Tuntutan Mati Kakak Adik Terdakwa Penggal Kepala di Paramasan Banjar, Jaksa: Mengacu KUHP Baru
February 05, 2026 07:52 PM

BANJARMASINPOST.CO.ID, MARTAPURA- Jaksa Penuntut Umum (JPU) Kejaksaan Negeri Banjar menjelaskan tuntutan hukuman mati yang dibacakan dalam persidangan perkara pembunuhan sadis disertai mutilasi di PN Martapura, Kamis (5/2/2027) mengacu pada ketentuan Kitab Undang-Undang Hukum Pidana (KUHP) yang baru.

Hal itu disampaikan Koordinator tim JPU, Radityo Wisnu Aji, S.H., M.H., yang juga menjabat sebagai Kepala Seksi Tindak Pidana Umum (Kasipidum) Kejari Banjar, usai sidang pembacaan tuntutan.

Radityo menjelaskan, setelah pembacaan tuntutan, JPU akan mencermati pembelaan atau pledoi yang disampaikan para terdakwa melalui penasihat hukumnya, sekaligus menunggu putusan majelis hakim.

“Kami akan melihat pembelaan dari terdakwa setelah tuntutan dibacakan, sekaligus menunggu putusan majelis hakim. Jika nanti majelis hakim memutus hukuman mati, maka itu sejalan dengan tuntutan JPU,” ujarnya.

Pria yang juga menjabat Kasi Pidum Kejari Banjar itu menegaskan, penerapan hukuman mati dalam perkara ini menggunakan ketentuan KUHP baru, yang memiliki perbedaan mendasar dibandingkan KUHP lama.

Baca juga: Alasan Jaksa Tuntut Mati Kakak Adik Terdakwa Kasus Penggal Kepala di Paramasan Banjar 

Baca juga: Soal Temuan Paku Bumi di Sungai Jafri Zam Zam Banjarmasin saat Pengerukan, Wali Kota Buka Suara  

“Kalau pada KUHP lama, putusan hukuman mati itu langsung dieksekusi. Namun pada KUHP baru, hukuman mati tidak serta-merta langsung dieksekusi,” jelas Radityo.

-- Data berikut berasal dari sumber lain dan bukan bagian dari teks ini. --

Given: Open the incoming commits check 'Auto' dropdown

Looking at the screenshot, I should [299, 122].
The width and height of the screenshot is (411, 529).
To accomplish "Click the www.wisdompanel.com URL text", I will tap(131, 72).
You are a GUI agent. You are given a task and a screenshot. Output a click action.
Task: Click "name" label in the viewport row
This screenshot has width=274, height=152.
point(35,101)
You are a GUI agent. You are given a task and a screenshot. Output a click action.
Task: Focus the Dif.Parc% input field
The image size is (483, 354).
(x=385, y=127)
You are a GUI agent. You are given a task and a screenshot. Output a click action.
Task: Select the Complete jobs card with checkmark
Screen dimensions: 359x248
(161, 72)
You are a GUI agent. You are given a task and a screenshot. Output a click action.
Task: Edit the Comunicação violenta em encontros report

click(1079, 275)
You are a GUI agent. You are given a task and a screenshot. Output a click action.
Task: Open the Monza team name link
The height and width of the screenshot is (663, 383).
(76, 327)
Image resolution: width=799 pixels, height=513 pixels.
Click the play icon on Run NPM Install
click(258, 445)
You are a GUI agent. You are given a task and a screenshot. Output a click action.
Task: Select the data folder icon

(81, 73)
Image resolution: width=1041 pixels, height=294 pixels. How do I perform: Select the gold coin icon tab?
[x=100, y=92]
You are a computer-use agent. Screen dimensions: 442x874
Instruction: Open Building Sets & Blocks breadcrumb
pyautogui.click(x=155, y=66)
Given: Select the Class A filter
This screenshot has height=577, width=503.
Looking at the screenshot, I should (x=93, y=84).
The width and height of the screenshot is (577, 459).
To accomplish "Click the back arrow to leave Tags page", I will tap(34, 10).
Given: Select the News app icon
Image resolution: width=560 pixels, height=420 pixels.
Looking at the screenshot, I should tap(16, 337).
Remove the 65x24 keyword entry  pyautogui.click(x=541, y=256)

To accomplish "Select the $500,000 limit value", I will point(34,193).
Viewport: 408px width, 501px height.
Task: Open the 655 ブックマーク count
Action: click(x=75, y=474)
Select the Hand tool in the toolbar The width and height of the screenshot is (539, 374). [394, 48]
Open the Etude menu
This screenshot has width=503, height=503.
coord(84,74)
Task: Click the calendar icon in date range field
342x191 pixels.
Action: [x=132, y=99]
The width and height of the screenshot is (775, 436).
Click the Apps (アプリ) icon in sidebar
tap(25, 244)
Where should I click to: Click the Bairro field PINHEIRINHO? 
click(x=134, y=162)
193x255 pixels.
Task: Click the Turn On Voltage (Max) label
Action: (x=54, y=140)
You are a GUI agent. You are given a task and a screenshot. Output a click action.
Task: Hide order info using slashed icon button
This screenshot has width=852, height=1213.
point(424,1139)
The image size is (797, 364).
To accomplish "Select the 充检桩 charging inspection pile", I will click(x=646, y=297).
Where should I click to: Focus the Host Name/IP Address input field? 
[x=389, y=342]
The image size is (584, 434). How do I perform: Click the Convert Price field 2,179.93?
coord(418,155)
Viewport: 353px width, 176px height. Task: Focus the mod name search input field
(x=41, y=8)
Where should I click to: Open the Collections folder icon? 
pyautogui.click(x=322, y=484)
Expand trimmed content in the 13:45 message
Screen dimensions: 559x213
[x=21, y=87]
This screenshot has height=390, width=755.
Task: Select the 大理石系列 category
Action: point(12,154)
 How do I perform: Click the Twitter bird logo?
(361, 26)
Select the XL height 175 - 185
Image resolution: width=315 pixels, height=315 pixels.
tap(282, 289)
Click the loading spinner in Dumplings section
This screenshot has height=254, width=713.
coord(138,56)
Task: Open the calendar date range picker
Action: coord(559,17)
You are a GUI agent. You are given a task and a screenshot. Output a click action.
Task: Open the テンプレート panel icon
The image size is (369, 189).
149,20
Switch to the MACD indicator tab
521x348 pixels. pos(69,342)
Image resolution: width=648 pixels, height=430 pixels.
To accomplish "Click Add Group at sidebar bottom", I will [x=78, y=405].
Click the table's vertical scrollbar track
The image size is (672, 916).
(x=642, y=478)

Dalam KUHP baru, lanjutnya, hukuman mati disertai dengan syarat masa percobaan selama 10 tahun.

Apabila selama masa tersebut terpidana menunjukkan sikap dan perilaku yang baik, termasuk dalam berinteraksi di lingkungan pemasyarakatan dan masyarakat, maka hukuman dapat dipertimbangkan kembali.

“Selama masa percobaan 10 tahun itu, jika terpidana berkelakuan baik, maka ada perbedaan perlakuan. Itu yang membedakan KUHP lama dan KUHP baru,” tambahnya.

Meski demikian, Radityo menilai sepanjang proses persidangan, tidak ditemukan adanya hal-hal yang meringankan bagi para terdakwa.

Justru sebaliknya, para terdakwa dinilai berbelit-belit dalam memberikan keterangan.

“Dari awal penyidikan, saat tahap dua, mereka sempat tidak mengakui perbuatannya dan saling menyalahkan. Bahkan menuduh salah satu saksi sebagai pelaku,” ungkapnya.

Diketahui kedua terdakwa dalam sidang tuntutan kasus ini adalah 
kedua terdakwa yamg merupakan kakak beradik yakni Fatimah binti Muhammad Mimsyah dan Parhan alias Papar bin Muhammad Mimsyah warga Paramasan Atas.
Adapun korbannya, yang menewaskan Didi Irama alias Dipan.

Pembunuhan itu tergolong sadis samoai kepala terpenggal dan teroisah sampai tuju meter. Termasuk bagian bagian tubuh korban yang dibuang dipisah pisah di sungai di Paramasan.